What is asked: Could you reproduce the forum thread below on running a DTG business without an online store, word for word and in full?

Text shown:
— START —

# Do you run a DTG business without an online store? Was it worth it?



## MVP J (Aug 29, 2007)

Hi All,

I was wondering if any of you run a DTG business without an on-line store? For those who fit this category, was your investment in a DTG printer worth it in your opinion? I did see a previous thread with people describing their business and what kind of printer they have etc. but I'm looking for some more detailed feedback on if your business (DTG portion) is doing well without an on-line store. Any feedback is much appreciated!


----------



## martinwoods (Jul 20, 2006)

*Re: About Your Business*

We do not have an online store and I am glad we bought our machine. We actually just opened a shop in Feb. and am glad we did. Nobody knew about us in the basement.
Just go out and try to get some customers beore buying it and that will help. Show them samples of what they look like, a lot of people like the no feel on the light garments over the screen printing.

If you need anythig else let me know


----------



## MVP J (Aug 29, 2007)

Looks like most people here have an online store based on only 1 response. Wow.


----------



## joeshaul (Mar 1, 2008)

— END —

Supplied material:
— START —

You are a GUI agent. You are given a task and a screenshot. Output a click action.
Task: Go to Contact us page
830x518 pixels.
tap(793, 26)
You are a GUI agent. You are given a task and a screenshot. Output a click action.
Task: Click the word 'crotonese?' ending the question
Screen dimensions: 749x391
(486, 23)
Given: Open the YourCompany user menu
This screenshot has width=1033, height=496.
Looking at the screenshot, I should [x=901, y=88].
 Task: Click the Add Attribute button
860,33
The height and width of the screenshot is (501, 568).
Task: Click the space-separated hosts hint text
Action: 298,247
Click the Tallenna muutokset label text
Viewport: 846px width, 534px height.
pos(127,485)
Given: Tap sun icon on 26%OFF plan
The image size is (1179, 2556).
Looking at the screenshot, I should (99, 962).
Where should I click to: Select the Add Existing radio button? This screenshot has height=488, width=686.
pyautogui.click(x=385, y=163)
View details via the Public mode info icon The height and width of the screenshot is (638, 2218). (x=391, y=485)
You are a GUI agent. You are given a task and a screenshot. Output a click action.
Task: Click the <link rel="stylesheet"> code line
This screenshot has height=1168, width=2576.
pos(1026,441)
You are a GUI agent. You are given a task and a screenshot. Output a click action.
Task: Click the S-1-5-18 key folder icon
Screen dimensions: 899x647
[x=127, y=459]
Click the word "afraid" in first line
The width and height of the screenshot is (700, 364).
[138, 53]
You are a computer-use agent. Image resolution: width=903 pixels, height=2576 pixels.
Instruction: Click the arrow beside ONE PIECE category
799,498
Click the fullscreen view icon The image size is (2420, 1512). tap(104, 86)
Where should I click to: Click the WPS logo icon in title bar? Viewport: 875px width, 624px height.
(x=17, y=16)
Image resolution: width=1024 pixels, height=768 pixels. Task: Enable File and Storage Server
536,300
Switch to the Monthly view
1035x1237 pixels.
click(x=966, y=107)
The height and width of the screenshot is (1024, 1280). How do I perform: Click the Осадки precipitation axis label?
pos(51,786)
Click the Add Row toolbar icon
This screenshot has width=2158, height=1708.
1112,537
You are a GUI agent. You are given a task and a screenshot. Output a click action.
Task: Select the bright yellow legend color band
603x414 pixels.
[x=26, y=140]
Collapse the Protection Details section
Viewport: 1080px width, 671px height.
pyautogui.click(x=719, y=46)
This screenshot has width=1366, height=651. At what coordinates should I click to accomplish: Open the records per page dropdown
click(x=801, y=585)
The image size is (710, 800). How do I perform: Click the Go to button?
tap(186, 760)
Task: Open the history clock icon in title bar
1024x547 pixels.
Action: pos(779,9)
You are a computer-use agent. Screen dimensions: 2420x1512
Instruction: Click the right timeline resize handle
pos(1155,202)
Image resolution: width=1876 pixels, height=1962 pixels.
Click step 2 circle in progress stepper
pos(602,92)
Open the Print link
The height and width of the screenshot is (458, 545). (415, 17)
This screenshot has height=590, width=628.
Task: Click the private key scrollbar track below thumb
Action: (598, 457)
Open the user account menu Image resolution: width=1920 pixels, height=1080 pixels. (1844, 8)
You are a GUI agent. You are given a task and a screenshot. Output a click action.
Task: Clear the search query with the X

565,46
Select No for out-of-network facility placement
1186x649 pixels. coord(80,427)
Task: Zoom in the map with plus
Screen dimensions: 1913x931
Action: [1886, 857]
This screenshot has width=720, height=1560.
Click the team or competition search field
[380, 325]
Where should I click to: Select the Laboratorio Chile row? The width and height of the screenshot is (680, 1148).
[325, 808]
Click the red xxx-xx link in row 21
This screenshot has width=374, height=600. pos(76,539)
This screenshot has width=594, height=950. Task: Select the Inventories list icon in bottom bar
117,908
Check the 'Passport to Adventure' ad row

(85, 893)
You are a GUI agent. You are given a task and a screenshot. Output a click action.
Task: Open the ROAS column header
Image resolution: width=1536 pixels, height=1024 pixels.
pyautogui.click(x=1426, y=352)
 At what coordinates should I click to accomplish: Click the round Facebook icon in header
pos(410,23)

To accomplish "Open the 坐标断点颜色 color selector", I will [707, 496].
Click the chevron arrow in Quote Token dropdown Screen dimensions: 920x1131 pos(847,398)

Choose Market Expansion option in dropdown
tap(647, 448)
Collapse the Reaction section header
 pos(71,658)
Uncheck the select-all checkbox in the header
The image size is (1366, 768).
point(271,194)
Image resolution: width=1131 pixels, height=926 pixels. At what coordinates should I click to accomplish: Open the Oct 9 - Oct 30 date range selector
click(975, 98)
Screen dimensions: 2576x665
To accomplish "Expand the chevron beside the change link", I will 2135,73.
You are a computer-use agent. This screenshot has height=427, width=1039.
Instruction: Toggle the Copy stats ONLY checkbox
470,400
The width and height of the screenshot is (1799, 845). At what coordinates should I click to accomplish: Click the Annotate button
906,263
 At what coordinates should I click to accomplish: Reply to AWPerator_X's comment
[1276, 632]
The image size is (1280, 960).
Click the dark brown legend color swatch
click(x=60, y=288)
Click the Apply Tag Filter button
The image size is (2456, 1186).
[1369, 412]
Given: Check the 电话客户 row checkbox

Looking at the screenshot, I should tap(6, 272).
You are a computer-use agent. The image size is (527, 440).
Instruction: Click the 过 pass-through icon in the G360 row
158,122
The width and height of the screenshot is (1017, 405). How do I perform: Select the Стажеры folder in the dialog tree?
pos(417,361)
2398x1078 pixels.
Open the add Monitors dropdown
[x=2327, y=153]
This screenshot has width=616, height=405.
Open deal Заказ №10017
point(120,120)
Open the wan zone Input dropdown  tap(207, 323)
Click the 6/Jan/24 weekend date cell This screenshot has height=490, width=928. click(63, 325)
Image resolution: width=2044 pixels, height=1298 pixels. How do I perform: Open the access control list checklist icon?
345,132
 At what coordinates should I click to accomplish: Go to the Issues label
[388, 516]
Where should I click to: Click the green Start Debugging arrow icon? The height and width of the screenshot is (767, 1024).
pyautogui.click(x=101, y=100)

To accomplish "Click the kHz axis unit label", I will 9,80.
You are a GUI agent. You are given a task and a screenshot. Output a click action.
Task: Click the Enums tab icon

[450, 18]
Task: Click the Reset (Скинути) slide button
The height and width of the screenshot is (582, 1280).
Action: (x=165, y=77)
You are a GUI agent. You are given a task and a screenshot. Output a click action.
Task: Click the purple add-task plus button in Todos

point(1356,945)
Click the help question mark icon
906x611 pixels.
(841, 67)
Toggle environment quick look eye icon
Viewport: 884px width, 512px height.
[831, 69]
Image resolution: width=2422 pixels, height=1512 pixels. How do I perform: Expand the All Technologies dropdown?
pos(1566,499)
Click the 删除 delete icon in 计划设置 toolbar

— END —

Result for this task:
# Do you run a DTG business without an online store? Was it worth it?



## MVP J (Aug 29, 2007)

Hi All,

I was wondering if any of you run a DTG business without an on-line store? For those who fit this category, was your investment in a DTG printer worth it in your opinion? I did see a previous thread with people describing their business and what kind of printer they have etc. but I'm looking for some more detailed feedback on if your business (DTG portion) is doing well without an on-line store. Any feedback is much appreciated!


----------



## martinwoods (Jul 20, 2006)

*Re: About Your Business*

We do not have an online store and I am glad we bought our machine. We actually just opened a shop in Feb. and am glad we did. Nobody knew about us in the basement.
Just go out and try to get some customers beore buying it and that will help. Show them samples of what they look like, a lot of people like the no feel on the light garments over the screen printing.

If you need anythig else let me know


----------



## MVP J (Aug 29, 2007)

Looks like most people here have an online store based on only 1 response. Wow.


----------



## joeshaul (Mar 1, 2008)